Collected data.
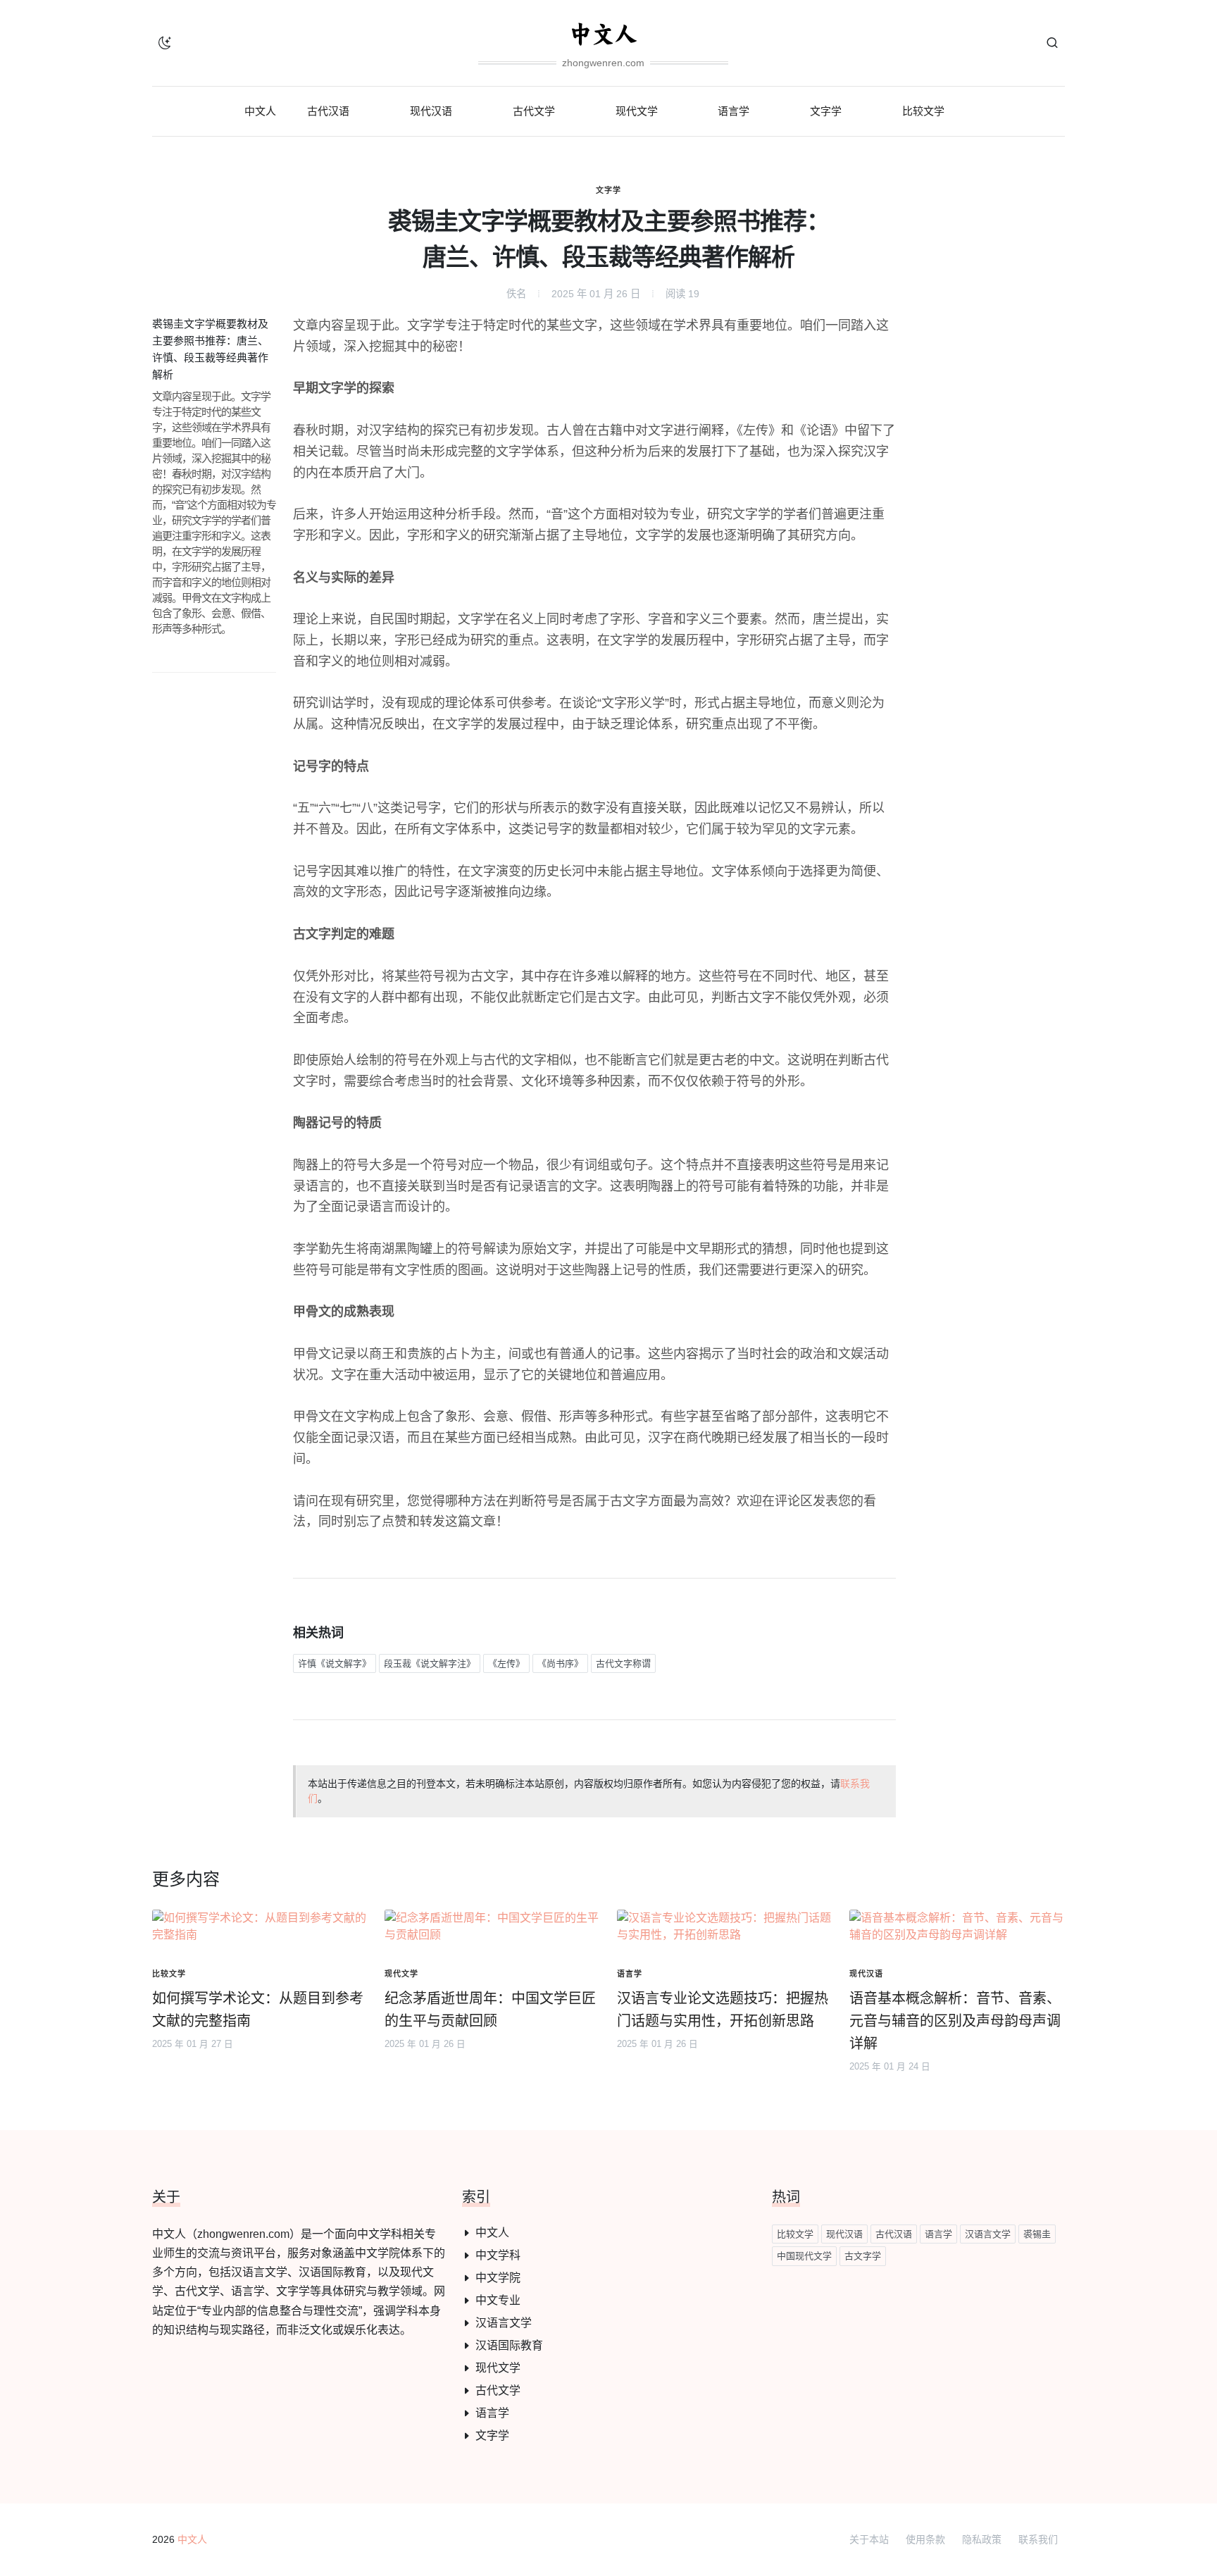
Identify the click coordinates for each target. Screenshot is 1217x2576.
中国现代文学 (804, 2256)
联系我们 (1038, 2539)
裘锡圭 (1037, 2234)
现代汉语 (844, 2234)
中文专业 (497, 2300)
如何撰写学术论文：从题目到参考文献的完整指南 (257, 2010)
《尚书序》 (560, 1663)
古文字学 (862, 2256)
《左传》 (506, 1663)
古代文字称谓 (623, 1663)
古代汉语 (893, 2234)
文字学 (608, 190)
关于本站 (869, 2539)
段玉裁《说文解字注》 (429, 1663)
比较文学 (795, 2234)
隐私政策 (981, 2539)
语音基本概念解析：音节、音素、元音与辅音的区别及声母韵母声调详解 (955, 2021)
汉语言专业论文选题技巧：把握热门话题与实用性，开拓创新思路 (722, 2010)
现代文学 (497, 2368)
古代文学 (497, 2390)
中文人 (492, 2233)
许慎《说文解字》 (334, 1663)
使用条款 (925, 2539)
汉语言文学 (503, 2323)
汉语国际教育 (509, 2345)
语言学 (492, 2413)
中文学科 (497, 2255)
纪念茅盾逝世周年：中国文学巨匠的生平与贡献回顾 (490, 2010)
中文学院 (497, 2278)
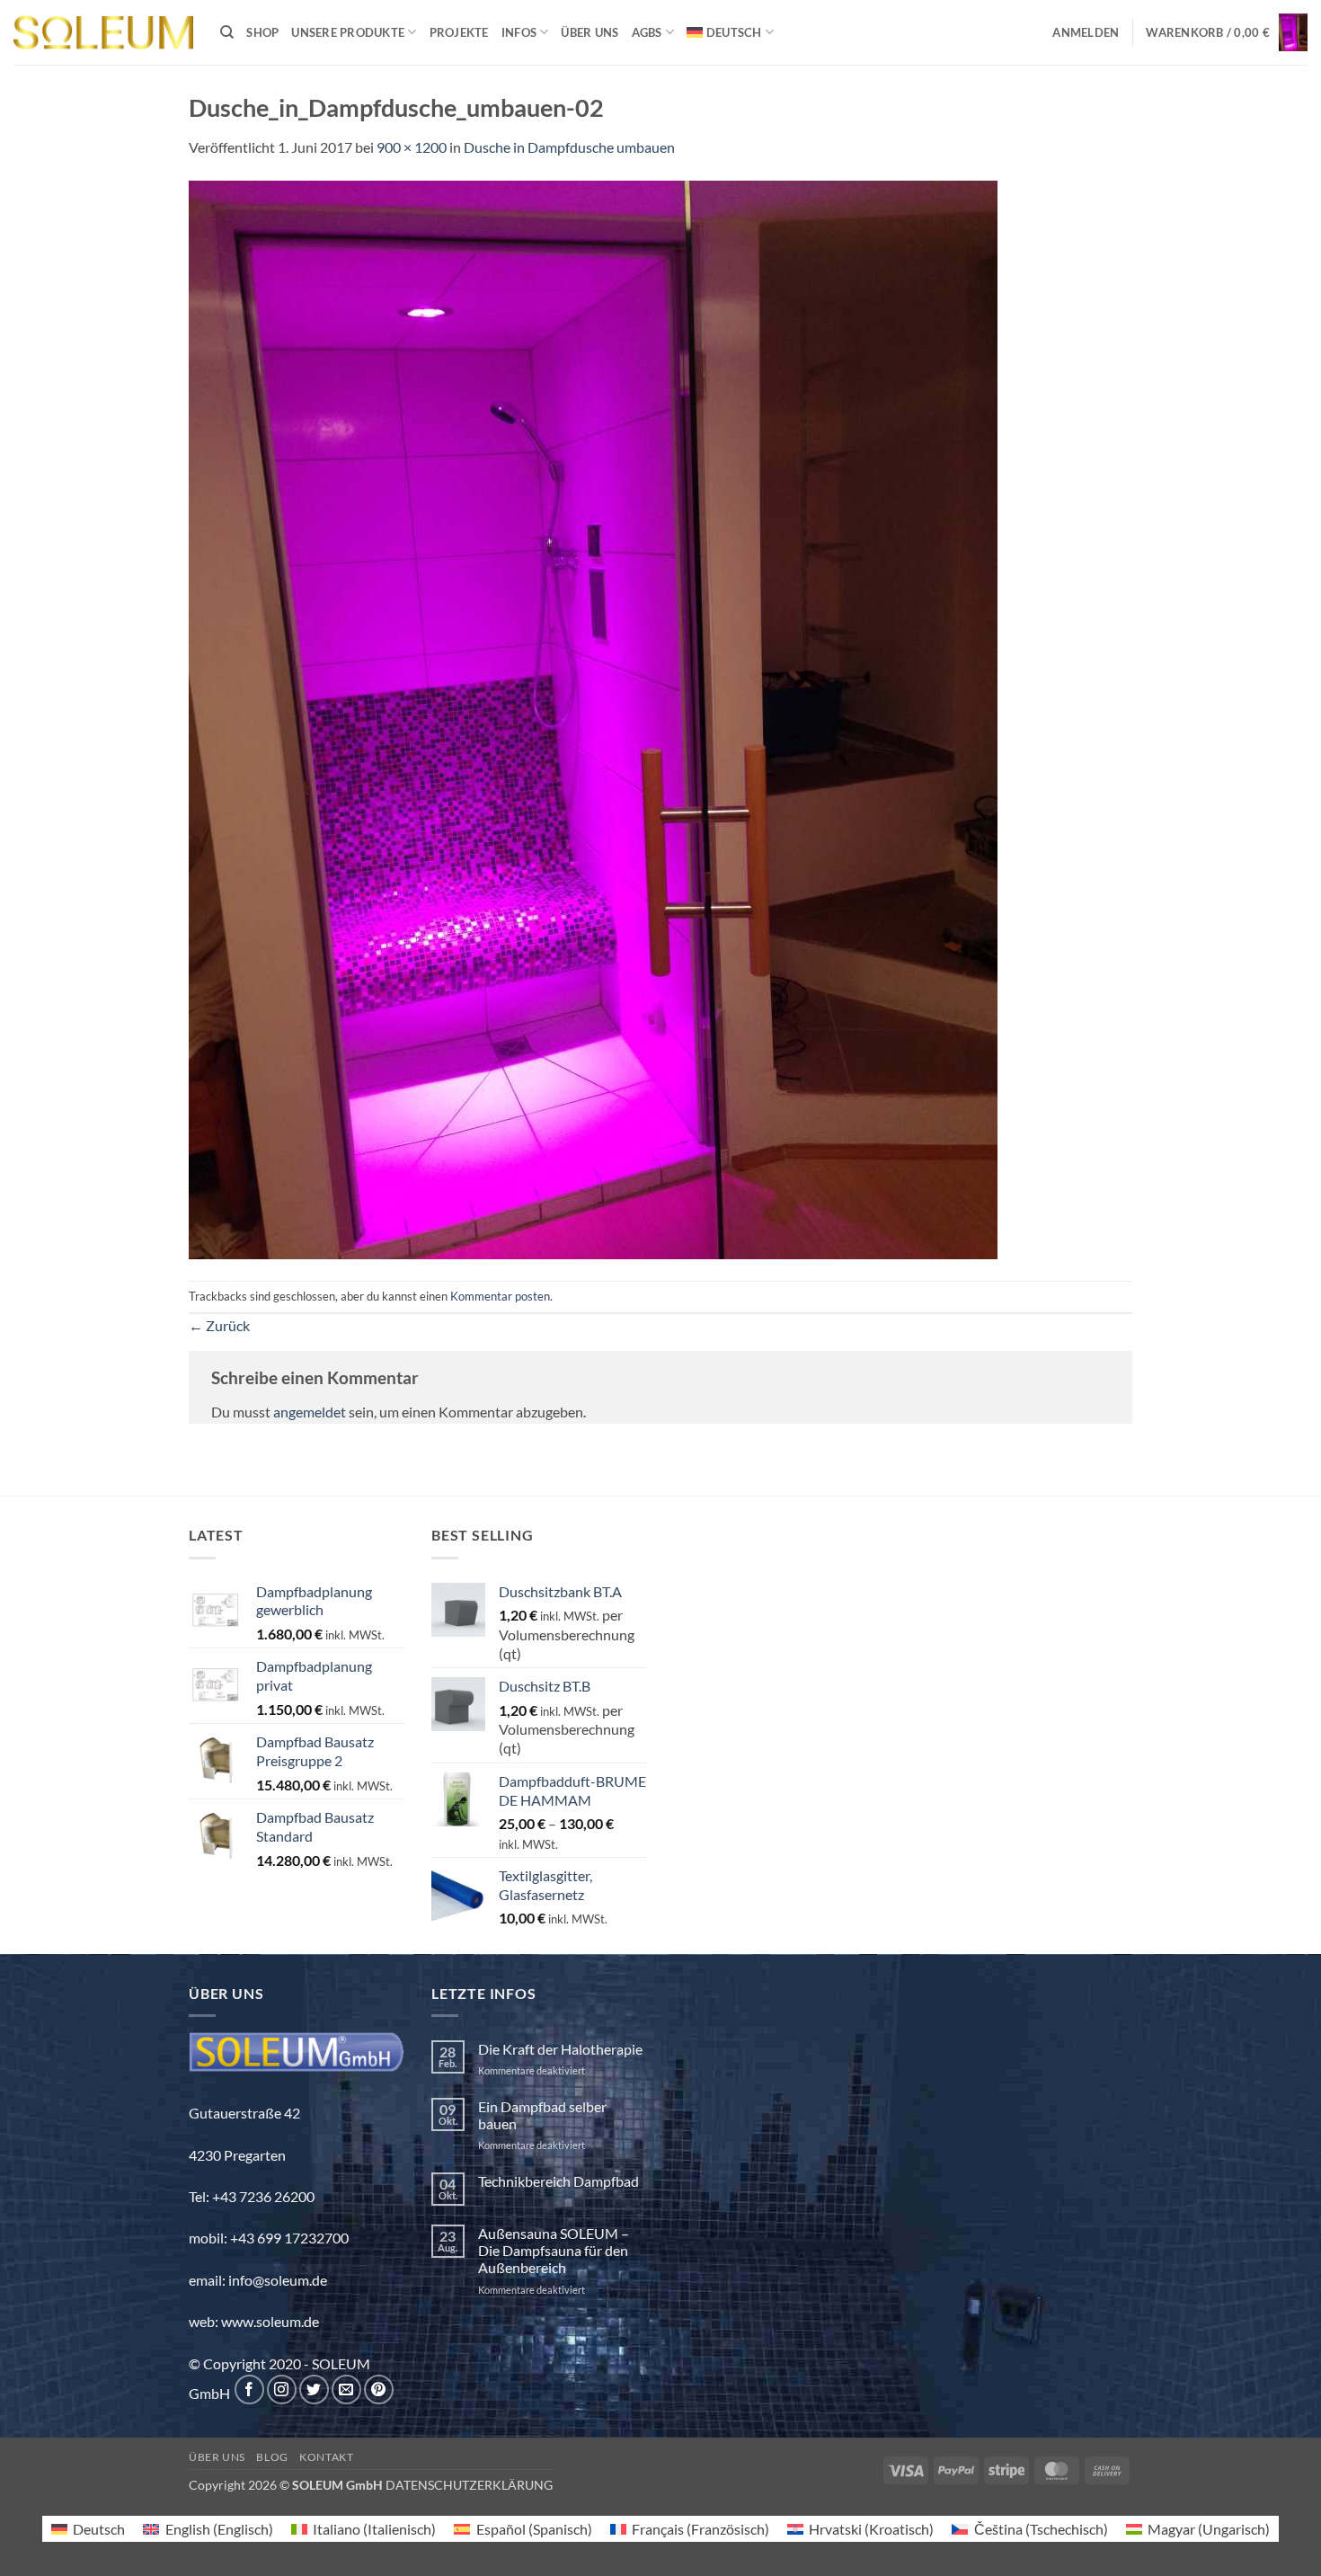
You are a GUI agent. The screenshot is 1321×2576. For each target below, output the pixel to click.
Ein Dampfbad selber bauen (542, 2115)
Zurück (219, 1325)
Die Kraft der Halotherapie (560, 2048)
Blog (272, 2457)
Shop (262, 32)
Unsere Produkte (347, 32)
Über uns (589, 32)
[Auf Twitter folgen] (314, 2389)
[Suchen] (227, 32)
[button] (1085, 32)
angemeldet (309, 1411)
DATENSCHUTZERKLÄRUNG (469, 2484)
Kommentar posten (500, 1296)
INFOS (518, 32)
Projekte (459, 32)
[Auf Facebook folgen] (249, 2389)
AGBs (647, 32)
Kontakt (326, 2457)
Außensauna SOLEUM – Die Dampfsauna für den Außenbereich (553, 2250)
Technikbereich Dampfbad (558, 2181)
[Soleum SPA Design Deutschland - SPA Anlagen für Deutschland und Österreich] (103, 32)
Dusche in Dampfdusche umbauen (569, 146)
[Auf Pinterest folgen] (379, 2389)
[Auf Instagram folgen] (282, 2389)
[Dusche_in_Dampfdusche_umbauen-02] (593, 717)
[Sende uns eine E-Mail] (346, 2389)
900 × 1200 (412, 146)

PROMPT. The required output is each record above, reproduced exactly, without its pictures.

EXERCISE SOLUTION.
Identify the click coordinates for each target. Screenshot is 1217x2576.
中国现代文学 (804, 2256)
联系我们 (1038, 2539)
裘锡圭 (1037, 2234)
现代汉语 (844, 2234)
中文专业 (497, 2300)
如何撰写学术论文：从题目到参考文献的完整指南 (257, 2010)
《尚书序》 (560, 1663)
古文字学 (862, 2256)
《左传》 (506, 1663)
古代文字称谓 (623, 1663)
古代汉语 (893, 2234)
文字学 (608, 190)
关于本站 (869, 2539)
段玉裁《说文解字注》 (429, 1663)
比较文学 (795, 2234)
隐私政策 (981, 2539)
语音基本概念解析：音节、音素、元音与辅音的区别及声母韵母声调详解 (955, 2021)
汉语言专业论文选题技巧：把握热门话题与实用性，开拓创新思路 (722, 2010)
现代文学 (497, 2368)
古代文学 (497, 2390)
中文人 (492, 2233)
许慎《说文解字》 (334, 1663)
使用条款 (925, 2539)
汉语言文学 (503, 2323)
汉语国际教育 (509, 2345)
语言学 (492, 2413)
中文学科 (497, 2255)
纪念茅盾逝世周年：中国文学巨匠的生平与贡献回顾 (490, 2010)
中文学院 (497, 2278)
You are a GUI agent. The screenshot is 1321×2576. For each target below, output the pixel to click.
Ein Dampfbad selber bauen (542, 2115)
Zurück (219, 1325)
Die Kraft der Halotherapie (560, 2048)
Blog (272, 2457)
Shop (262, 32)
Unsere Produkte (347, 32)
Über uns (589, 32)
[Auf Twitter folgen] (314, 2389)
[Suchen] (227, 32)
[button] (1085, 32)
angemeldet (309, 1411)
DATENSCHUTZERKLÄRUNG (469, 2484)
Kommentar posten (500, 1296)
INFOS (518, 32)
Projekte (459, 32)
[Auf Facebook folgen] (249, 2389)
AGBs (647, 32)
Kontakt (326, 2457)
Außensauna SOLEUM – Die Dampfsauna für den Außenbereich (553, 2250)
Technikbereich Dampfbad (558, 2181)
[Soleum SPA Design Deutschland - SPA Anlagen für Deutschland und Österreich] (103, 32)
Dusche in Dampfdusche umbauen (569, 146)
[Auf Pinterest folgen] (379, 2389)
[Auf Instagram folgen] (282, 2389)
[Dusche_in_Dampfdusche_umbauen-02] (593, 717)
[Sende uns eine E-Mail] (346, 2389)
900 × 1200 (412, 146)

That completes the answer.